Identity and copyright¶
Thursday, December 30, 2021 (04:30)
One issue is not yet very clear to myself regarding intellectual property and my Lutsu project: there are situations where the current copyright system is an important instrument for protecting your identity.
Every organization has a given reputation. A reputation can represent a commercial value. You can use a reputation to make money. It can be sold (as part of the private corporation that owns it)
A reputation often also represents more than a commercial value: a moral or ethical or emotional or idealistic value. These types of values can be complex to evaluate or measure.
But one thing seems clear: the reputation of an organization, however small or big its value, is the result of their activity. It is part of why they are working. Therefore it makes sense to say that they own it. Your reputation is something you own, it is a kind of private property, and it is not material but spiritual, so it is a form of intellectual property. It is part of the “honour” part of copyright, the one we want to enhance.
If the Lutsu project in its current form would become reality and the concept of intellectual property would get declared a sin and get removed from our law systems, everybody could take the result of my work and make something new out of it.
That’s basically what we want. Just imagine John the Baptist saying “That’s my idea, it’s part of my reputation, I worked for developing this idea!”
But what happens if I do not like the new variant that somebody else makes out of my idea? Theoretically it is not my business. But: The other person –naturally– benefits from my name and reputation to gain attention and “catch” people for their own, modified, variant of what I created. And my own idea, my reputation, my intellectual property will potentially get harmed by this new spiritual breed.
I have a specific example in mind. The music produced and published by the Taizé community is a result of their work and a medium of their spirituality. The Taizé songs are “designed” to being used for a certain prayer style. The community publishes “directives” where they try to define this style. Their “directives” start as follows:
How can we keep on praying together? People often ask this question after a stay in Taizé, or else after taking part in one of the meetings outside of Taizé. Here, then, are some of the more important elements that go to preparing a prayer that is meditative in character and “that has neither beginning nor end”. – https://www.taize.fr/en_article337.html
Now it happens ever and again that musicians get inspired by Taizé music without caring or fully grasping the spirituality behind it, and produce variants of the music that are more suitable e.g. for concerts. A concert is not a prayer, at least not a prayer “as they are doing it” in Taizé.
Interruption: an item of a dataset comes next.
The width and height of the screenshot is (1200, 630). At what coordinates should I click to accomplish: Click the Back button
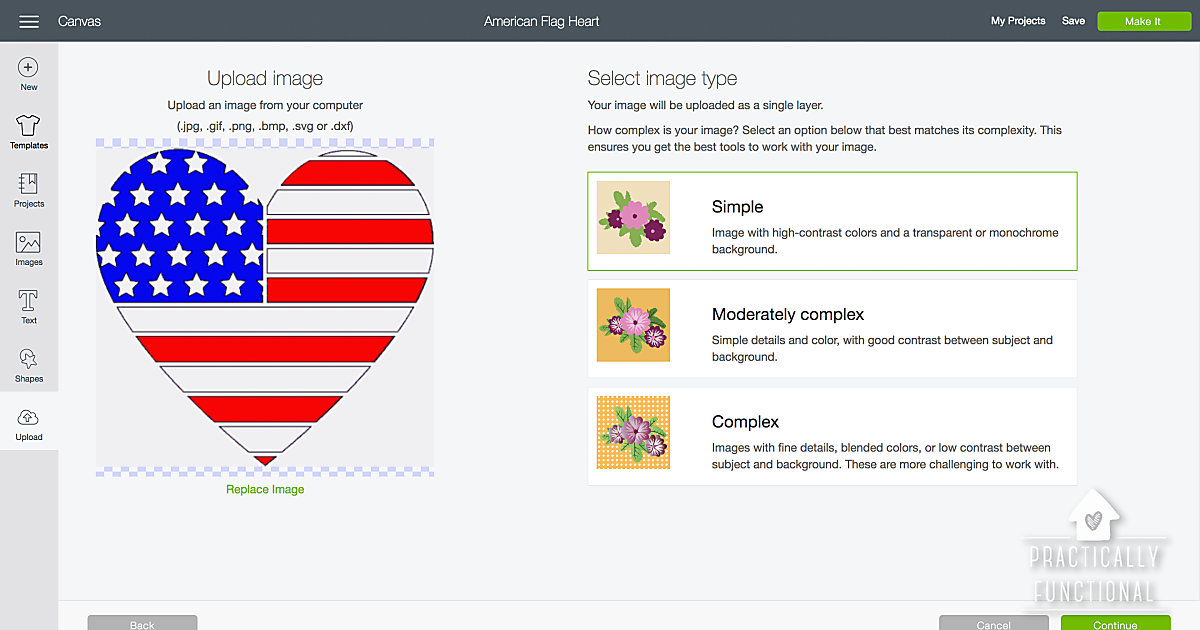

So these variants are not “aligned” with the spirituality of the community. Or at least the brothers –and with them quite some people– “don’t like it”, they don’t feel that this is “the right way”, they feel that this is no longer “Taizé”.
Long story, short point: I need to replace “Intellectual property is a sin” by something else, something like “Preventing others from using a public resource is a sin. Publishing knowledge means that it becomes a public resource.”
Every word you pronounce is yours, because you spoke it and you are responsible for it, for fame or for shame. But your word, as soon as you spoke it, starts a life of its own, it gets heard by others and you cannot prevent it from being heard by others. And as soon as they hear it, it may touch their heart. And you have no right to prevent them from letting their heart respond to it. And responding to knowledge includes reusing it, forwarding it to others, potentially after modifying it.